Top of Data for this exercise

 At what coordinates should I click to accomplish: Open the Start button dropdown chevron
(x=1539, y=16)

Bottom of Data for this exercise
Top of Data for this exercise

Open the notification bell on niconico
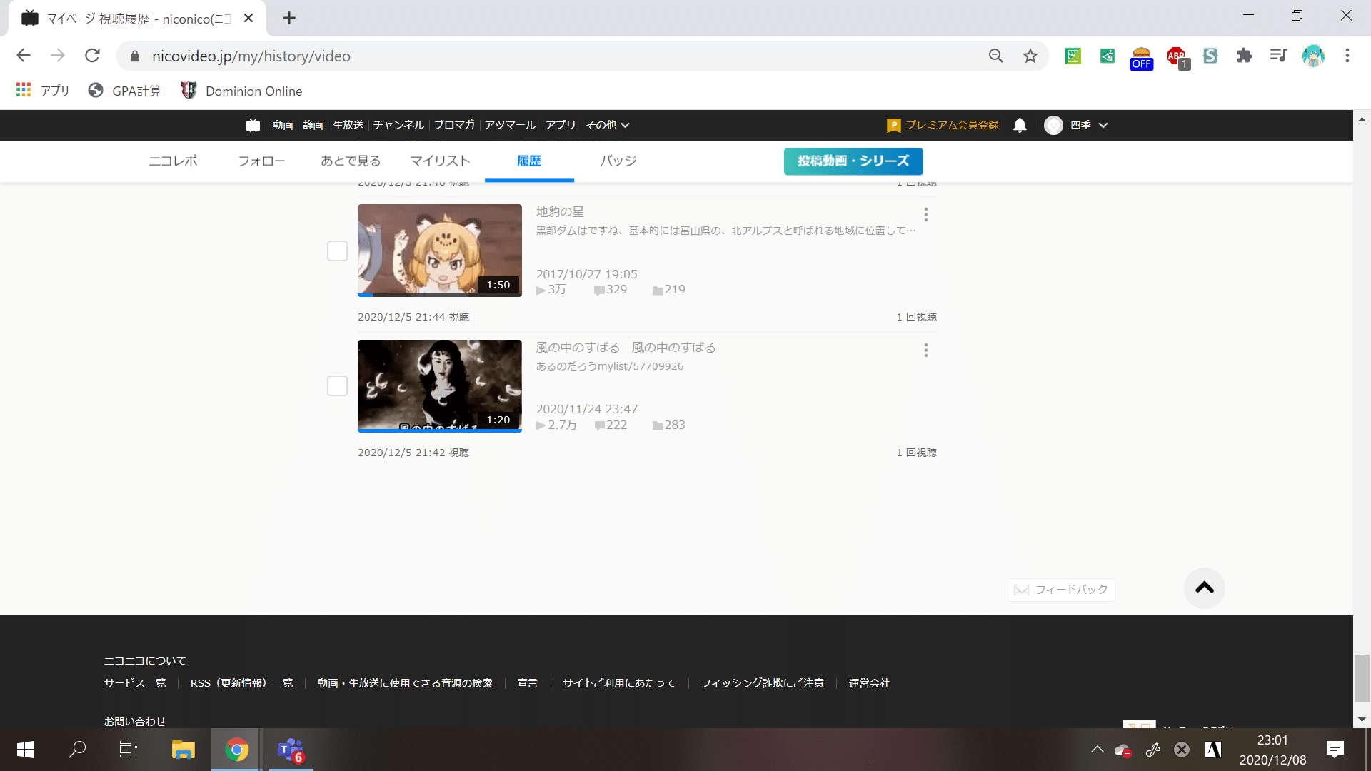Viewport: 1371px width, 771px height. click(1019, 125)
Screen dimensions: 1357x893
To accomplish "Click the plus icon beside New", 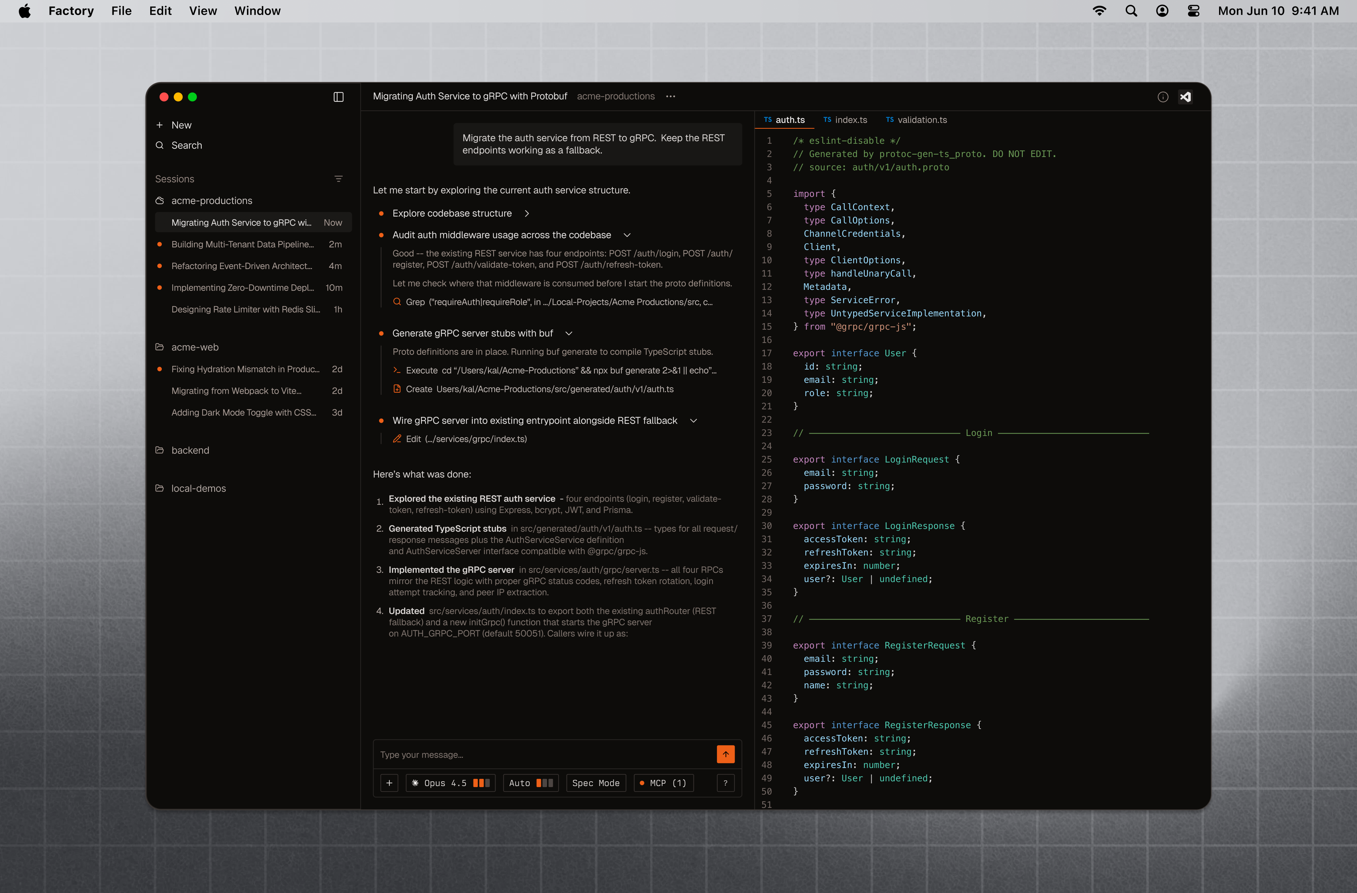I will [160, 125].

Bottom of Data for this exercise
Top of Data for this exercise

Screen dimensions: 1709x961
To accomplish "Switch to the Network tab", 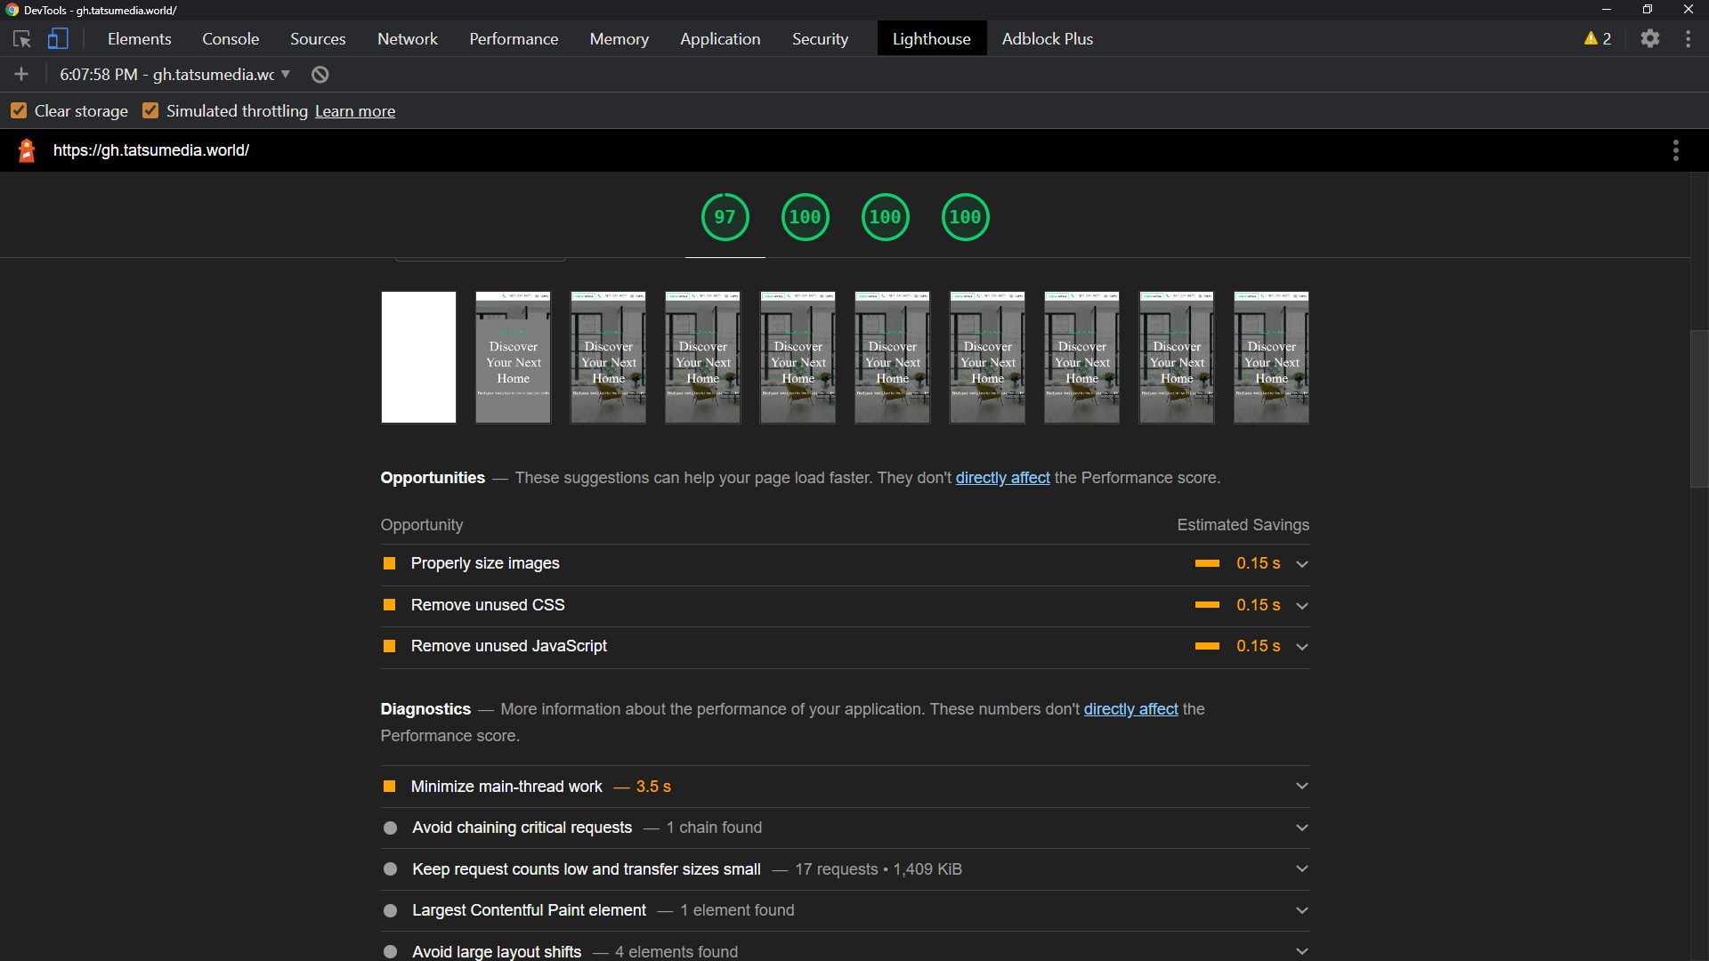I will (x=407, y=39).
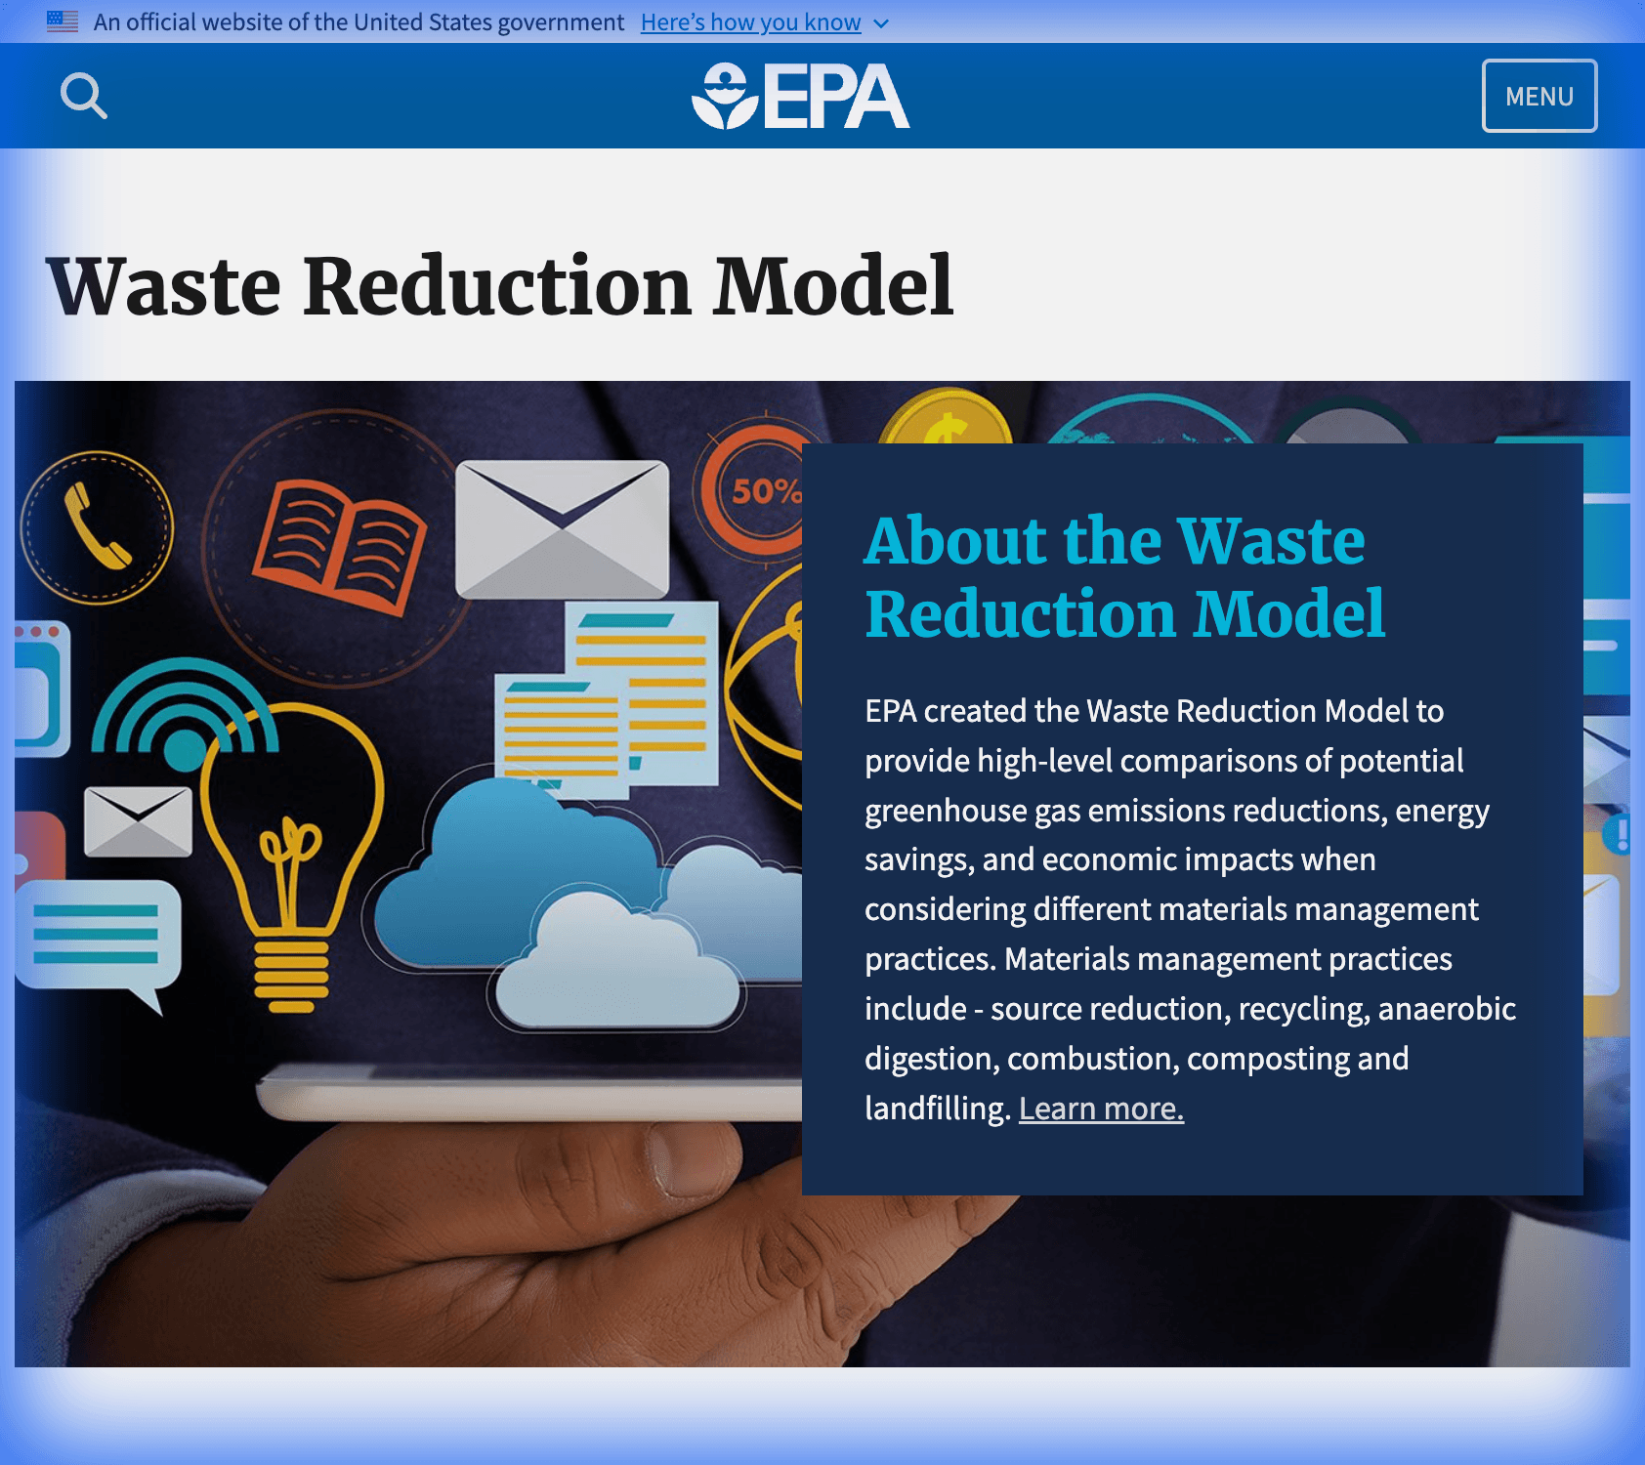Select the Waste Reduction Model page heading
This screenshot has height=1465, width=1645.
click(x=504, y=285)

Bottom of Data for this exercise

▶ [Requirement]: Go through the listing and copy each line with the string "dimensions".

▶ [Exercise response]:
Screen dimensions: 1357x893
Screen dimensions: 1709x961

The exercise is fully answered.